Nikhil Rao in his blog OK so I’m not really a cowboy has an interesting article about the perils of taking diagnosis too seriously. He makes his point by noting that his tendancies to show schizoid and schizotypal traits is more a function of his chronic pain than a reflection of his personality.

He argues that diagnosis should not be about social acceptability or conformity but should reflect an more meaningful underlying process. In other words, diagnosis should be in part based on widely accepted constructs about internal psychological processes that reflect on etiology and cognitive and neurological function as well as behavior and symptoms.

The problem with schizoid and schizotypal PD I think is shared with anti-social PD. The concepts originated in psycho-dynamic theory representing internal states. The first two have been thought by some to be traits related to schizophrenia. Schizoid PD relates to a preferance for social isolation. Schizotypal PD relates to systematic errors in thought process like ideas of reference and magical thinking that appear to be a simple more common pattern similar to a thought disorder. Anti-social PD is most closely related to criminal attitudes and behavior.

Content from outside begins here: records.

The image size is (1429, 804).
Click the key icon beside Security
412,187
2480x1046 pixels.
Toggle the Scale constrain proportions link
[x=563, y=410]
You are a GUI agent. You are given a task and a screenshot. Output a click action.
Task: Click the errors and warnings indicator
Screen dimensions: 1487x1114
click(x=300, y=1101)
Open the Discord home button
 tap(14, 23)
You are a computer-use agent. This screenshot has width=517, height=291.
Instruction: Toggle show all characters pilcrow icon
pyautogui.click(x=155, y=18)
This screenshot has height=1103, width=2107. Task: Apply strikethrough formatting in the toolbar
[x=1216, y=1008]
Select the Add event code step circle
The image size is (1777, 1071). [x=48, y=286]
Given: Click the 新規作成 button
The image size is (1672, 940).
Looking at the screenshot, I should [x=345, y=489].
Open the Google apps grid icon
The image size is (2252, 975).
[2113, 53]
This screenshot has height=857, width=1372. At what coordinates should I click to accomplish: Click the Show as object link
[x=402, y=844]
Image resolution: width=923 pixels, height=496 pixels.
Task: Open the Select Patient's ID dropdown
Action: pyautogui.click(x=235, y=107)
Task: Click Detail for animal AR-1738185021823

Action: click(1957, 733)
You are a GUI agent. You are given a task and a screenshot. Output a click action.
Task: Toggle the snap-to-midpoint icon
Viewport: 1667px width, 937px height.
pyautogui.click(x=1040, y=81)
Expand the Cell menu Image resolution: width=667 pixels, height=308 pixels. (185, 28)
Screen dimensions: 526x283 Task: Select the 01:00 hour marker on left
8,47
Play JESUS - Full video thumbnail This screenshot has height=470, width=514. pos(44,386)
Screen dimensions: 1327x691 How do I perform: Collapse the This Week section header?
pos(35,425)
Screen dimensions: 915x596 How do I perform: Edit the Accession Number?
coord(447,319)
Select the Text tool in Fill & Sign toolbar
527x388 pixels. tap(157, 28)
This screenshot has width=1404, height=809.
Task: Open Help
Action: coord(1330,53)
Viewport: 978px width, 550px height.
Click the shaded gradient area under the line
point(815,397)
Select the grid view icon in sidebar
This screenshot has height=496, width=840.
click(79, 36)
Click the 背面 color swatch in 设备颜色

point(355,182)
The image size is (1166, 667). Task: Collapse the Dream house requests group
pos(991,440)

When looking at a group of people in prison, most would have a number of traits suggesting anti-social traits. However, there are many reasons for a person to behave anti-social. Some grow up in families or subcultures that accept criminal behavior. Traditionally, the concept of anti-social comes from the psychopathy. Psychopaths are thought to have no or at least an unconventional conscience. Neurological studies suggest these people have underdeveloped or "immature" brains. The concept of anti-social PD adds so many people to the catagory that it deflects attention away from the causes of criminality towards the behavior itself. The value of concepts is largely rooted in their contribution to understanding. I see anti-social PD as muddying the waters.

The American Psychiatric Association adopted the Diagnostic and Statistical Manual (DSM) as it's diagnositic standard. It has steadily moved diagnosis towards a set of measurable criteria that is necessarily behavioral. Cognitions are not measurable in the traditional scientific sense. By taking us to “measurable”, the DSM de-emphasized the causes and internal processes that created the diagnostic construct. At the same time, the DSM effectively added a significant number of people who would not fit the constructs internal process and etiology. I would argue that many now fit a particular diagnosis that do not belong there.

The risk here is that we forget we are also working with internal states rather than just behavior and symptoms. Diagnosis should have some relationship to theory and methods of treatment. Based on DSM, we treat symptoms and change behavior which may not be addressing the underlying problem that caused the behavior. If diagnostics is taught solely within DSM nosology, we turn out diagnosticians who know little more about how to help someone, not qualified mental health professional who have an in depth understanding of psychology and the art of treatment.

Diagnoses don't reflect real phenomena, they represent conceptual models that are by and large still, in a way, experimental. Theoretically, diagnosis should lead us to treatment methods. While an experienced clinician sees some guidance in the diagnosis, it's still more about art than science. The DSM tries to make diagnosis more scientiific but in the end guts important content and understanding.